▸ **Task**
Lines before the one containing "Click the multicolor" are left out; that line and every line after it, through the end of the records, are to be reproduced exactly.

▸ **Data for processing**

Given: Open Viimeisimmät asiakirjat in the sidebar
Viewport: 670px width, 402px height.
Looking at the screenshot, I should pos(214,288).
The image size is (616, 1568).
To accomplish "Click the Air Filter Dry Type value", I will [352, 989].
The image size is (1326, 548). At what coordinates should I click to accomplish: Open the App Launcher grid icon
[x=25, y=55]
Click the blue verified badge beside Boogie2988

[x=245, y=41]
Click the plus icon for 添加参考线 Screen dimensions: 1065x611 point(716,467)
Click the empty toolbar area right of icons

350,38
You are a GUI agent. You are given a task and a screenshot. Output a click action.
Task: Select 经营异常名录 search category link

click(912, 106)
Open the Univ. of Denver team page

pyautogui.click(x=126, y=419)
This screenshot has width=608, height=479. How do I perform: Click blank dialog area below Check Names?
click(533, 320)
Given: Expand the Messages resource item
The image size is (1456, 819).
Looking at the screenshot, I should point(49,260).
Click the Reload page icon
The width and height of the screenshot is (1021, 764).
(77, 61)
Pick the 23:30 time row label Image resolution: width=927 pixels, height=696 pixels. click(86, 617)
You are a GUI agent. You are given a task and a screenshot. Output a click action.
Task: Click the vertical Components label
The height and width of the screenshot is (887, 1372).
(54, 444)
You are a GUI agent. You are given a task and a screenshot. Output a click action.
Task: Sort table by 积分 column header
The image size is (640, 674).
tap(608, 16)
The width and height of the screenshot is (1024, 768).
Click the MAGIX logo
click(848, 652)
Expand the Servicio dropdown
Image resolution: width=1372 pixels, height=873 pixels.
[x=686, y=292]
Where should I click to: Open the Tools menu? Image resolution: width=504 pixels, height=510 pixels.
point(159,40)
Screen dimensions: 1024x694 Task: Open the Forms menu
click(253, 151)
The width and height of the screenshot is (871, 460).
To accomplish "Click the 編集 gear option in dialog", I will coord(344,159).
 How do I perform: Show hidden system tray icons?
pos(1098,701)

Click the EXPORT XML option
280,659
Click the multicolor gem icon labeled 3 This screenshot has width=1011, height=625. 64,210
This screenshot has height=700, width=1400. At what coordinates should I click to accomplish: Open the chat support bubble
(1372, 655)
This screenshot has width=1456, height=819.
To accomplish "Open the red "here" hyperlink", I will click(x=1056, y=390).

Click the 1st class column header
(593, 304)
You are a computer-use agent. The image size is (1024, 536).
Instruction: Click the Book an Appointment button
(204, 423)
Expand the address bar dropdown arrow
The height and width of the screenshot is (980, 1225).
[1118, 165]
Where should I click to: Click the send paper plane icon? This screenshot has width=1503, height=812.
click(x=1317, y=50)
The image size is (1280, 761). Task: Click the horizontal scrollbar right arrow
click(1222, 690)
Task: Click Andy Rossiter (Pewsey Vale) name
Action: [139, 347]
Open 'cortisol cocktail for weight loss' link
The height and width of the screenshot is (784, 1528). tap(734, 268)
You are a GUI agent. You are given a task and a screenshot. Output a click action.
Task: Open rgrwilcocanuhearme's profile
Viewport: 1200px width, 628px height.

▸ **Expected answer**
Click the multicolor gem icon labeled 3 This screenshot has width=1011, height=625. 64,210
This screenshot has height=700, width=1400. At what coordinates should I click to accomplish: Open the chat support bubble
(1372, 655)
This screenshot has width=1456, height=819.
To accomplish "Open the red "here" hyperlink", I will click(x=1056, y=390).

Click the 1st class column header
(593, 304)
You are a computer-use agent. The image size is (1024, 536).
Instruction: Click the Book an Appointment button
(204, 423)
Expand the address bar dropdown arrow
The height and width of the screenshot is (980, 1225).
[1118, 165]
Where should I click to: Click the send paper plane icon? This screenshot has width=1503, height=812.
click(x=1317, y=50)
The image size is (1280, 761). Task: Click the horizontal scrollbar right arrow
click(1222, 690)
Task: Click Andy Rossiter (Pewsey Vale) name
Action: [139, 347]
Open 'cortisol cocktail for weight loss' link
The height and width of the screenshot is (784, 1528). tap(734, 268)
You are a GUI agent. You are given a task and a screenshot. Output a click action.
Task: Open rgrwilcocanuhearme's profile
Viewport: 1200px width, 628px height.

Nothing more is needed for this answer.